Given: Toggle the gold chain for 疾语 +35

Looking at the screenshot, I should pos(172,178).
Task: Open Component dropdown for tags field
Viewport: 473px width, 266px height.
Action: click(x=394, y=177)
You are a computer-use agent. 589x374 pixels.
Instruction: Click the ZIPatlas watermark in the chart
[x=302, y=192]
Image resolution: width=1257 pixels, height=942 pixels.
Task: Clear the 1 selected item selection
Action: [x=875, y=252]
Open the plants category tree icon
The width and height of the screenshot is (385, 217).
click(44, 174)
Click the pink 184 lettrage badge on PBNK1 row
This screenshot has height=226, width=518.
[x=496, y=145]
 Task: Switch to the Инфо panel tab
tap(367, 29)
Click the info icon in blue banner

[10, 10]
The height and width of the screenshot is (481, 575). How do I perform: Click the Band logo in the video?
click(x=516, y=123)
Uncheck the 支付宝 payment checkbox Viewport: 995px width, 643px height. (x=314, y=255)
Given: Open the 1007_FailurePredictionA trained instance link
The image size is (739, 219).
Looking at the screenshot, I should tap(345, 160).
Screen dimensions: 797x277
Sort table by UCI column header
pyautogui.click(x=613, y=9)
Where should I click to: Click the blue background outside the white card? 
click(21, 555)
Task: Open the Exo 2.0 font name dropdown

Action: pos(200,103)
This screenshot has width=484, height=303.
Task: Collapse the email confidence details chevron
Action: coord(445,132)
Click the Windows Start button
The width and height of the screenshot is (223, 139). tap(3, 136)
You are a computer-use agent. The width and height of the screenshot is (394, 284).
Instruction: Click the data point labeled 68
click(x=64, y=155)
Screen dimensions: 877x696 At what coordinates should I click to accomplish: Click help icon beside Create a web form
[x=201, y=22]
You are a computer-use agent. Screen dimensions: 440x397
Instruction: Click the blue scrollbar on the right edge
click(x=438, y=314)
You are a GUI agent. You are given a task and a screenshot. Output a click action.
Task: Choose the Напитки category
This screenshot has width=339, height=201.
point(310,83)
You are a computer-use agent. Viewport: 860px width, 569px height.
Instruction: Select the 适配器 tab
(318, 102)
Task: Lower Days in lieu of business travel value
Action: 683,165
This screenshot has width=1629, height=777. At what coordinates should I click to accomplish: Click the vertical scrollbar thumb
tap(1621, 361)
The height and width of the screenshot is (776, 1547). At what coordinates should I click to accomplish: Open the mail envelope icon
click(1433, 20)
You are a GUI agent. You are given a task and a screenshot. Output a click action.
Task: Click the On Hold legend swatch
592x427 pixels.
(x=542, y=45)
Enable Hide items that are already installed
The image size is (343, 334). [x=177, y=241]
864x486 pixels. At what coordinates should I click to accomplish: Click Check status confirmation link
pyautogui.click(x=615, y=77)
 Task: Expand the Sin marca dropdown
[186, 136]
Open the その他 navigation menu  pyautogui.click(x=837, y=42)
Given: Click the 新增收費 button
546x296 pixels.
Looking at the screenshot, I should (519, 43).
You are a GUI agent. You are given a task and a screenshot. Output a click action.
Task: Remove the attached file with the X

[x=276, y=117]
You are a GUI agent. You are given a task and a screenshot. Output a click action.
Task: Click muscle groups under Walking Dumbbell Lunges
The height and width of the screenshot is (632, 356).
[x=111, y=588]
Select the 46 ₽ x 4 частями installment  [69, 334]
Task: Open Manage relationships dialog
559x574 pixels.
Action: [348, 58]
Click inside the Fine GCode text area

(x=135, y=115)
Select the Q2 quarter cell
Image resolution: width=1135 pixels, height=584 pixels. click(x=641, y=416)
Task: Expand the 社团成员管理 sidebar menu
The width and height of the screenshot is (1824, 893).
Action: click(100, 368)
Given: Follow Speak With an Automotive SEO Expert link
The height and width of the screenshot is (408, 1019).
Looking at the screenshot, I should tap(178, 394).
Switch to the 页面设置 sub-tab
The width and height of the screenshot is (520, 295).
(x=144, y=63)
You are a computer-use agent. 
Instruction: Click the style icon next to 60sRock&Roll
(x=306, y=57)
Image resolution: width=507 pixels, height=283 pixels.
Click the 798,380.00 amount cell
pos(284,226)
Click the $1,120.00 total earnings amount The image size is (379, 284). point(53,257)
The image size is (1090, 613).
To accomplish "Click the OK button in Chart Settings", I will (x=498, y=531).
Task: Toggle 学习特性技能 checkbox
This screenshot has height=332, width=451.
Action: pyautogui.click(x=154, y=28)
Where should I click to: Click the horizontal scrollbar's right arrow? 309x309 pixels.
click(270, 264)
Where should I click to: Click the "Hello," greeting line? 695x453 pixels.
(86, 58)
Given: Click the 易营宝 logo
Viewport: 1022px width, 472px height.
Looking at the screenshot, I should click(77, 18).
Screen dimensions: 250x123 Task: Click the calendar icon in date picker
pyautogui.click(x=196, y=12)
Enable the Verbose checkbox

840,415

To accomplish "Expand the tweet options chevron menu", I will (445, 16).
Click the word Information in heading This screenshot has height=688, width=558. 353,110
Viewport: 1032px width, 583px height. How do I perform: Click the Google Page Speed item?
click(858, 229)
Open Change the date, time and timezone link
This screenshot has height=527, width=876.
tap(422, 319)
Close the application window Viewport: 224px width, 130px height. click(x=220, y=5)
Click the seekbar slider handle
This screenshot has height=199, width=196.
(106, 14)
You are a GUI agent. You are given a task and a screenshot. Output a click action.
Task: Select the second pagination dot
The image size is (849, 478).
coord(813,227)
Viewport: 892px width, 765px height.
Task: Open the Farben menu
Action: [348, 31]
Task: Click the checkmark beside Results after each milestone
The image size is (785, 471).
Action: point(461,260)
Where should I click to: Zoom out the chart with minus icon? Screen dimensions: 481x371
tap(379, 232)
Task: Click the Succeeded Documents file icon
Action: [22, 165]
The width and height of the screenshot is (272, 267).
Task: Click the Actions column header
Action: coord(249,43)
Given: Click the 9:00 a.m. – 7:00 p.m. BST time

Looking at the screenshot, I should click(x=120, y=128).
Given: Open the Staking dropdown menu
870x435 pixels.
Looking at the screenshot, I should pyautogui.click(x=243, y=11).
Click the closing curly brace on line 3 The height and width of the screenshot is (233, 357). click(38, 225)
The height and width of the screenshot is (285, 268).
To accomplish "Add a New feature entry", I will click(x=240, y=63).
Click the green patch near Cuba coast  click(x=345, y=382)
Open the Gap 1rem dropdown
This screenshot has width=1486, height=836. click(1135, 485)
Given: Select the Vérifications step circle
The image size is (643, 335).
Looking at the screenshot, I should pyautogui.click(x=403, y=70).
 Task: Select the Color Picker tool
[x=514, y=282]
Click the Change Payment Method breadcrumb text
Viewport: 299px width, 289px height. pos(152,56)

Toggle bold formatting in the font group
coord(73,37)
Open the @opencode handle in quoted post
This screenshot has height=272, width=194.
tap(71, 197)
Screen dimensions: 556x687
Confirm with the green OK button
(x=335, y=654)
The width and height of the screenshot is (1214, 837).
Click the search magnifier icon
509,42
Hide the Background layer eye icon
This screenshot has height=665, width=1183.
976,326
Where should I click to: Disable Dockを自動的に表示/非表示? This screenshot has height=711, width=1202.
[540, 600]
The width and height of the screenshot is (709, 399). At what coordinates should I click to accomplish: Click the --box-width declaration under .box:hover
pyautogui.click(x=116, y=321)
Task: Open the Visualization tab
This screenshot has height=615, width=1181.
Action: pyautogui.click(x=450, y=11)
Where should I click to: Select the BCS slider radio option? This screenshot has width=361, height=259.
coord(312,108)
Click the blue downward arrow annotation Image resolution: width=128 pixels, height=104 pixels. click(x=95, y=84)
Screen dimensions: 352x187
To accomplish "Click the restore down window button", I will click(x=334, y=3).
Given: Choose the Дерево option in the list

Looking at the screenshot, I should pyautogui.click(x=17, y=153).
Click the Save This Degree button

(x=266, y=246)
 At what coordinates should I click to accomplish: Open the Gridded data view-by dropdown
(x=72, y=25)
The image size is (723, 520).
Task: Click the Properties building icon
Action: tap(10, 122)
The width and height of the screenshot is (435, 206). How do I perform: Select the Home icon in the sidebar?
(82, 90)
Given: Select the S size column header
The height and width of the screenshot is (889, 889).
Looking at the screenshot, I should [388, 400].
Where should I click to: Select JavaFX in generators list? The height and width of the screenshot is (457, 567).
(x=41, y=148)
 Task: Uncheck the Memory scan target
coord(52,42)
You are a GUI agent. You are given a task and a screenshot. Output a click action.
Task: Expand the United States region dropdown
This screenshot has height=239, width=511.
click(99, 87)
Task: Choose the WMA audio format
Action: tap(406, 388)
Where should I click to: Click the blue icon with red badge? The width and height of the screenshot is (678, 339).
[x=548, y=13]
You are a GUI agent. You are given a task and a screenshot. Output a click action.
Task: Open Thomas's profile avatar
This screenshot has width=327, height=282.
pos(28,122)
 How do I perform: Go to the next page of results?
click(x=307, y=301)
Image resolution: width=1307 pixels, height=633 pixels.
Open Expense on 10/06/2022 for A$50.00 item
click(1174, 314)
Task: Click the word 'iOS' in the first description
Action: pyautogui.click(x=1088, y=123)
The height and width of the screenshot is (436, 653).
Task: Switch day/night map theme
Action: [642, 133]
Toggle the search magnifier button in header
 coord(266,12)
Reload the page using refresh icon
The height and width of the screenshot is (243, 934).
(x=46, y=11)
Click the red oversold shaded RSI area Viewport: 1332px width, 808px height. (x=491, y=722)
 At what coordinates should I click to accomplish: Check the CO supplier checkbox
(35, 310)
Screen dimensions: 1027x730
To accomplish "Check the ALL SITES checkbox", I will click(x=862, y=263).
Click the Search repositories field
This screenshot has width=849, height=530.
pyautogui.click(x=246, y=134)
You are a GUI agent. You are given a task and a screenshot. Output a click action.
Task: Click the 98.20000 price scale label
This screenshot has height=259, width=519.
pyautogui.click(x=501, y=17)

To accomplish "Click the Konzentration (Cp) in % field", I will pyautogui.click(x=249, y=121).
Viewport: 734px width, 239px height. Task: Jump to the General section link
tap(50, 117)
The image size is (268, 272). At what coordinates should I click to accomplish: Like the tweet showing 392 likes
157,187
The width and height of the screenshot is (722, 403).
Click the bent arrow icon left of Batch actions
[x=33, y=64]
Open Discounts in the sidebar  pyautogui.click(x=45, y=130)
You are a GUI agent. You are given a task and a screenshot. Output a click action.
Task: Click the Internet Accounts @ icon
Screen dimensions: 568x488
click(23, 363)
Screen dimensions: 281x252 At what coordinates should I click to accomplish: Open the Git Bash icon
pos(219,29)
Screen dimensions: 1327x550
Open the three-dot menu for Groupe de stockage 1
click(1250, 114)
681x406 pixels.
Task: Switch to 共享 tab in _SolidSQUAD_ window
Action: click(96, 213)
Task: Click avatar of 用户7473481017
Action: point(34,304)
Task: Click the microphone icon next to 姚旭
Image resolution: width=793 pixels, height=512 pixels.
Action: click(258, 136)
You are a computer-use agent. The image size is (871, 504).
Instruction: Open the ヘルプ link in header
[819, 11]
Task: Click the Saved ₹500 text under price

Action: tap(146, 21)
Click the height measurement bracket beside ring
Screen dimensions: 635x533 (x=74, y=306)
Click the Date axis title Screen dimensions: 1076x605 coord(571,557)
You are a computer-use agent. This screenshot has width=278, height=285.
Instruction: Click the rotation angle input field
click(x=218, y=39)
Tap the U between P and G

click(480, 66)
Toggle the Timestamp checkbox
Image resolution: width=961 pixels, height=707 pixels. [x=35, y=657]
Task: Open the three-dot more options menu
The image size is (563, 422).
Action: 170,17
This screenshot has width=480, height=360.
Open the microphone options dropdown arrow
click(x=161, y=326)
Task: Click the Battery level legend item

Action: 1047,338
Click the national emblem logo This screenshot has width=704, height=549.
* * * * *
What you are asked to do:
Copy exactly the stretch of data above from the line with "Given: Choose the Дерево option in the list" through the line with "Task: Expand the United", and omit all other lines.

Result of the task:
Given: Choose the Дерево option in the list

Looking at the screenshot, I should pyautogui.click(x=17, y=153).
Click the Save This Degree button

(x=266, y=246)
 At what coordinates should I click to accomplish: Open the Gridded data view-by dropdown
(x=72, y=25)
The image size is (723, 520).
Task: Click the Properties building icon
Action: tap(10, 122)
The width and height of the screenshot is (435, 206). How do I perform: Select the Home icon in the sidebar?
(82, 90)
Given: Select the S size column header
The height and width of the screenshot is (889, 889).
Looking at the screenshot, I should [388, 400].
Where should I click to: Select JavaFX in generators list? The height and width of the screenshot is (457, 567).
(x=41, y=148)
 Task: Uncheck the Memory scan target
coord(52,42)
You are a GUI agent. You are given a task and a screenshot. Output a click action.
Task: Expand the United States region dropdown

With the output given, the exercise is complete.